A string of disasters appears to be undermining investors’ trust in the corporation. Microsoft’s announcement that it would switch from Intel to Qualcomm for its new PC gadget, Surface Copilot+, is one explanation. Because it was inferior to its rivals, the introduction of its new Meteor Lake processors also met a brick wall.

However, by 2030, the business wants to produce half of the world’s chips in the US and Europe. Additionally, in early 2024, the business declared the opening of the “first systems foundry for the AI era.” The company’s foundry division, however, lost $7 billion.

33% of the x86 computer processors sold were AMD processors, whereas 63% were Intel processors, according to Statista data. Furthermore, 71% of the benchmark test results for laptop CPUs were attributed to Intel.

Forecast for Intel’s Stock Price

Analysts at Bernstein continue to predict that Intel will report lower results the following week. On the other hand, lower prices offer investors a compelling chance to purchase.

This optimistic outlook stems from better projections from the CCG and DCAI groupings, the former of which expanded by 31% in the first quarter. CCG accounts for half of the business’s overall revenue. Additionally, the revenue from notebooks and desktop computers has increased by 37% and 31%, respectively. Additionally, Intel, which claims to be the first business to do so, has begun to reserve High NA EUV.

The valuation of Intel stock is extremely profitable, per TipRanks. They anticipate that in 2025 and 2026, profits per share would rise to $1.92 and $2.50, respectively.

Morgan Stanley predicts that Intel’s Gaudi 3 chip shipments will bring in $2–3 billion by 2025, which is another encouraging development. DNB Asset Management additionally quadrupled its acquisition of Intel stock and divested its Nvidia holdings.

With a non-GAAP margin of 60%, Motley Fool analysts estimate that Intel can save between $8 and $10 billion by 2025. Additionally, Intel is anticipated to be awarded a $8.5 billion grant under the CHIPS Act.
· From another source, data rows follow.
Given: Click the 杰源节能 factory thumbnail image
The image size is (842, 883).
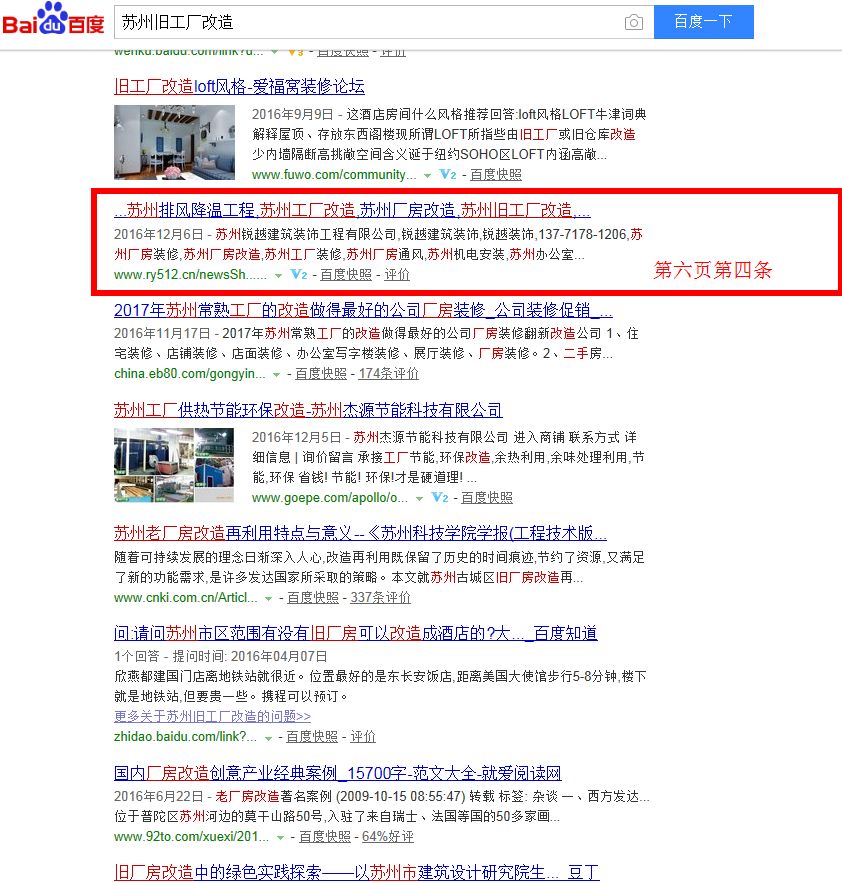Looking at the screenshot, I should coord(174,465).
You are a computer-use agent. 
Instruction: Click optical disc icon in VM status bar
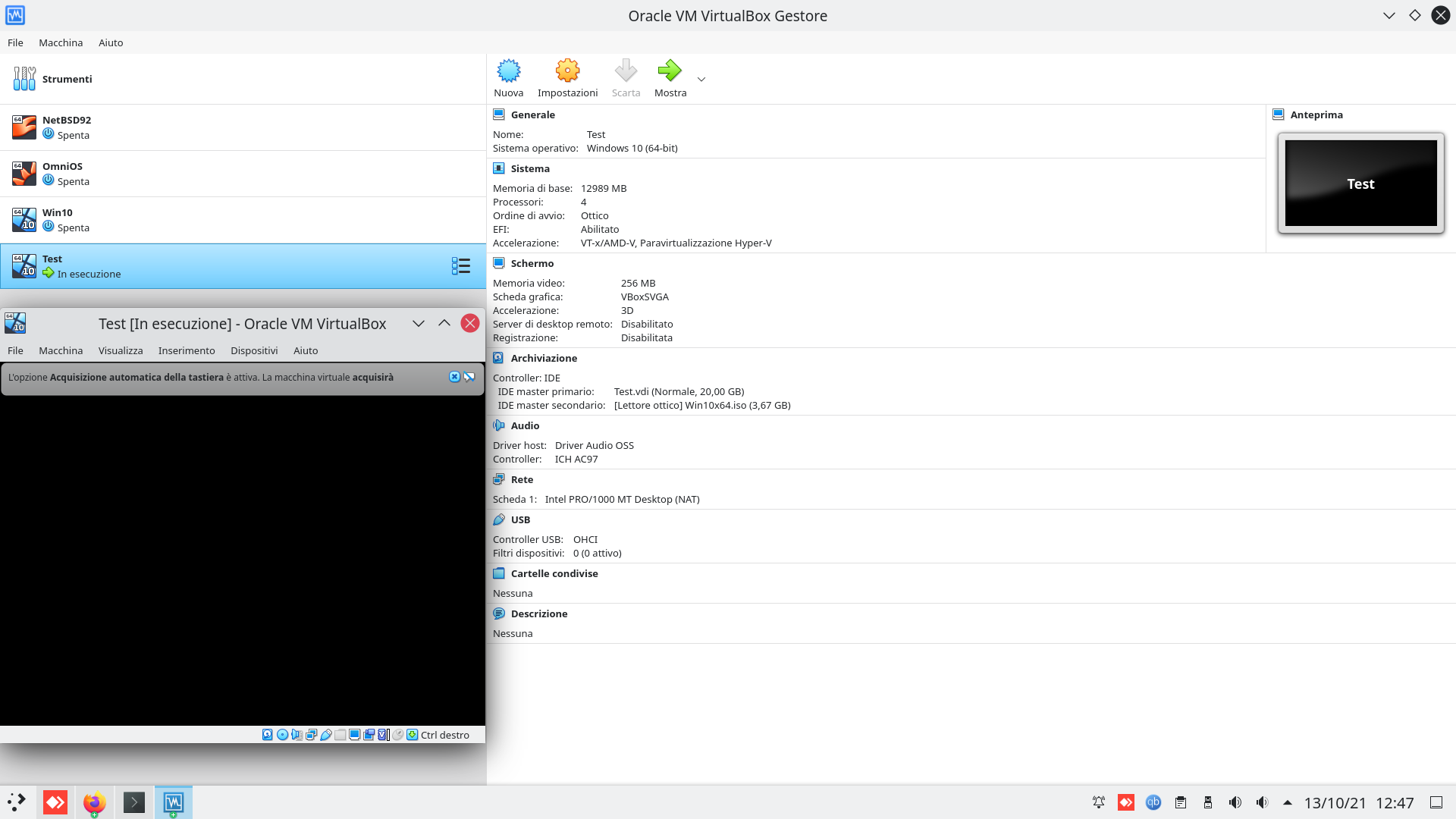(282, 735)
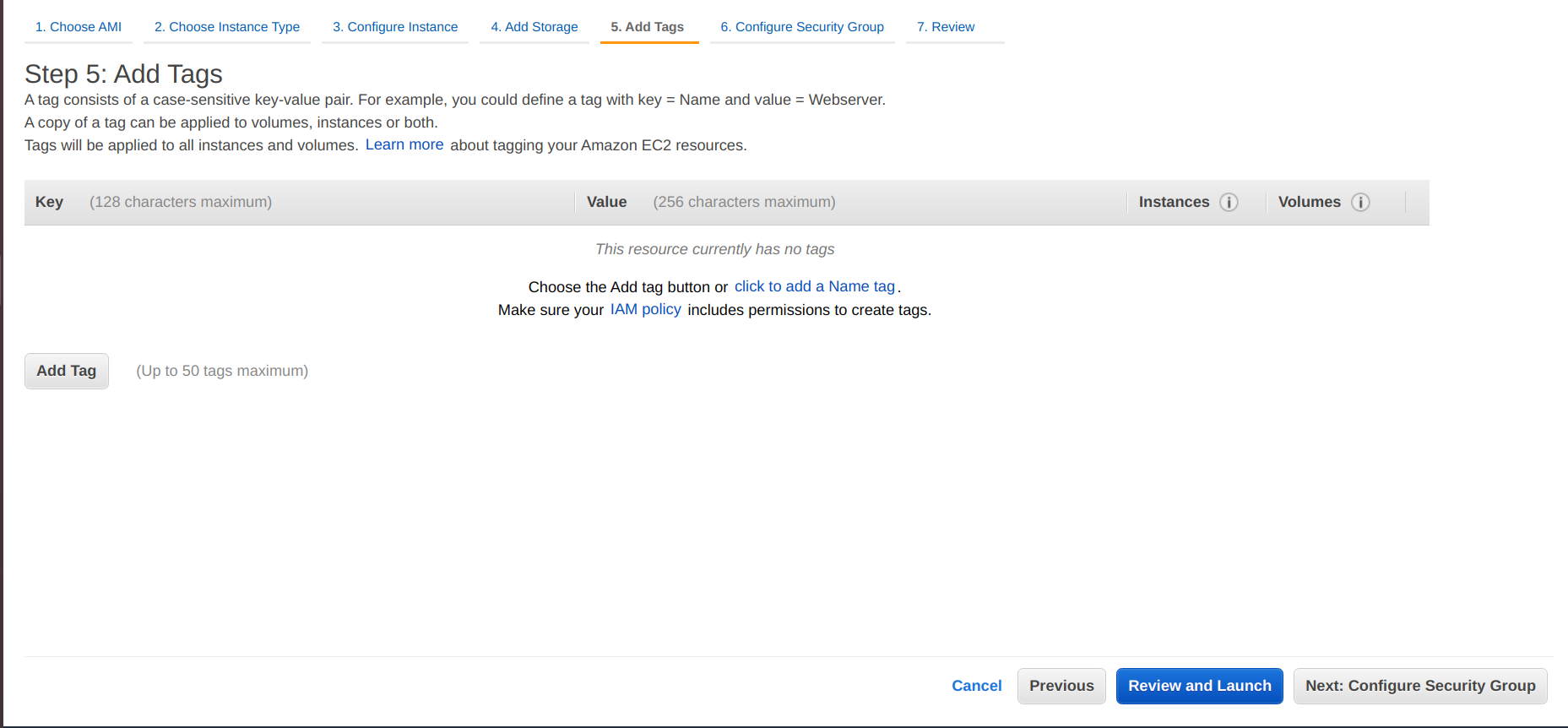Click the Previous button
Viewport: 1568px width, 728px height.
[x=1061, y=686]
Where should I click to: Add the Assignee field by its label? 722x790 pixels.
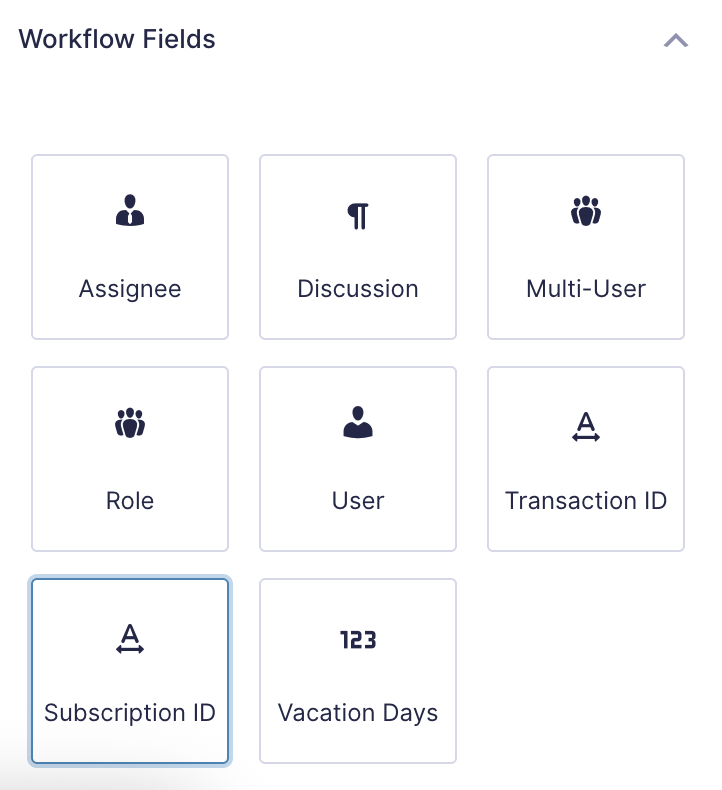click(x=130, y=290)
Last but not least, Intel has reduced its operating costs by $400 million while simultaneously increasing operational cash flow by 31% and adjusted free cash flow by about the same 30%.

As a result, Intel has a bright future—that is, if it can reach its sales and revenue goals and prevent more losses. The general geopolitical environment and the global economic recovery, which rely on loosening the restrictive monetary policy, will continue to influence Intel’s and the tech industry’s financial stability.